The thermal properties of amoxicillin suspension in aqueous solutions were analyzed by differential scanning calorimetry
under various solvent conditions to identify changes in thermodynamic parameters closely related to drug absorption and
pharmacokinetic behavior.
Analysis of thermal profiles of amoxicillin in solid form and in aqueous suspension showed several phase transitions, not
reported previously, which correspond to different transformations in drug integrity induced by temperature. The low
temperature endothermic transition in temperature range 20-50°C is described as associated with decomposition of
crystal-like structure of amoxicillin in liquid suspension, which cooperatively dissembles with increase of temperature.
The low temperature endothermic transition is following exothermic transition in temperature range 60-125°C with a
pH dependent temperature maximum occurring in 80-114°C range. While the maximum temperature for the endothermic
transition is practically independent of the solution pH, the exothermic transition displays strong pH dependence,
decreasing its Tmax as the pH of solution decreased from pH 7 to pH 2.0. During heating of the amoxicillin suspension the
exothermic transition demonstrates a complex character with several maximums occurring on the calorimetric thermogram.
The physical and chemical changes in the amoxicillin are associated with the degradation of amoxicillin, as evident
by the yellowing of the solution as it is heated.
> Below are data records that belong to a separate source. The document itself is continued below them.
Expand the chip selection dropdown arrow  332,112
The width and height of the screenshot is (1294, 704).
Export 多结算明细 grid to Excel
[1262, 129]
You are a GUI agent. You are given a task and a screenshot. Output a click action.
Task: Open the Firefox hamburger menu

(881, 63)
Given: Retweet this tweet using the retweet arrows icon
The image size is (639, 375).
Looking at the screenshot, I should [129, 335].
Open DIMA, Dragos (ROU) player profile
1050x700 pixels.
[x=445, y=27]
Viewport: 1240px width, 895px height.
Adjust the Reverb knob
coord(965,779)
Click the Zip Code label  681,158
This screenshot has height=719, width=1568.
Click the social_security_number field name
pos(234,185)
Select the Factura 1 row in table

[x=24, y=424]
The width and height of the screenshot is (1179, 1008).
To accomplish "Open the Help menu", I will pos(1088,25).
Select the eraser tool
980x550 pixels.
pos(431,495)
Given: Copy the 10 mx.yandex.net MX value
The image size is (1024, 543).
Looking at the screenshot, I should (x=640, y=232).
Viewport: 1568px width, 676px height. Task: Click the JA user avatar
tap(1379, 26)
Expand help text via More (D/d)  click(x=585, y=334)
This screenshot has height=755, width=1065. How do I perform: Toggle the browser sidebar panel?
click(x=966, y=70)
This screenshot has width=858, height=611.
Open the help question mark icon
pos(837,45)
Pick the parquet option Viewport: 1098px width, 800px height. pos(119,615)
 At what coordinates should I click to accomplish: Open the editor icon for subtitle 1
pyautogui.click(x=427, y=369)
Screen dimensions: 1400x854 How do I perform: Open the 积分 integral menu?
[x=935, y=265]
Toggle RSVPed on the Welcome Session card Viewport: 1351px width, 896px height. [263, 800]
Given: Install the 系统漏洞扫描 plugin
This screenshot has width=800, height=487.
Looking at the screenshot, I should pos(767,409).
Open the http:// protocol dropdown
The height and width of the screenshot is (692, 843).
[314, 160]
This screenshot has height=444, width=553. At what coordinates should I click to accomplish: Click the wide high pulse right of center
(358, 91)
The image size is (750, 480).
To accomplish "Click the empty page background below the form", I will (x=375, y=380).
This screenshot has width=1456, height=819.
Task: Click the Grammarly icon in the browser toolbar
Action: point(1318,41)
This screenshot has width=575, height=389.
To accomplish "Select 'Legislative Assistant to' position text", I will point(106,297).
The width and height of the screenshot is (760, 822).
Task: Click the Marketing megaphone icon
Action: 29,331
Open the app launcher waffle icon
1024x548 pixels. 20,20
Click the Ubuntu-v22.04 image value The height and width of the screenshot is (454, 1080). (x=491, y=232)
The temperature induced changes observed for the amoxicillin aqueous suspension contrast those reported for the solid
form of amoxicillin where only endothermic thermal transition in temperature range 55-125°C are observed. The latter
is associated with dehydration loss crystallinity of the solid form. Based on comprehensive calorimetric analysis, this
manuscript describes the thermal properties as well as transformations between the different states of amoxicillin during
heating.Amoxicillin trihydrate is a beta lactam antibiotic that has been
used worldwide to treat a broad spectrum of bacterial infections
including the upper respiratory tract, cystitis, peritonitis,
gonorrhea, intra-abdominal sepsis, skin and soft tissue infections. The antibiotic formulations are available in varioussolid and liquid dosages consisting of numbers of excipients to
improve its effectiveness. Reconstitution of amoxicillin powder
for the injection of high doses (250mg, 500mg and 1g) is
considered when the oral route is unsuitable or urgent treatment
of severe infection is required. Unfortunately, due to
the wide variability in the quality of drugs in solid form, their
dissolution and pharmacokinetic profiles may behave unpredictably
under conditions which differ from those tested by
the manufacture. Most of the drugs developed in the pharmaceutical
industry have poor solubility or are practically insoluble
in water.
The low aqueous solubility may result in new
chemical entities which are usually associated with poor parental
and oral bioavailability. Upon reconstitution in aqueous
solution some fraction of drug is solubilized while another
one remains in highly hydrated insoluble forms at concentrations
above the drug’s solubility point. Although, the description
of the thermal behavior of amoxicillin solid polymorphs
has already been given in the literature, their thermodynamic
characteristics in aqueous suspension are not well clarified.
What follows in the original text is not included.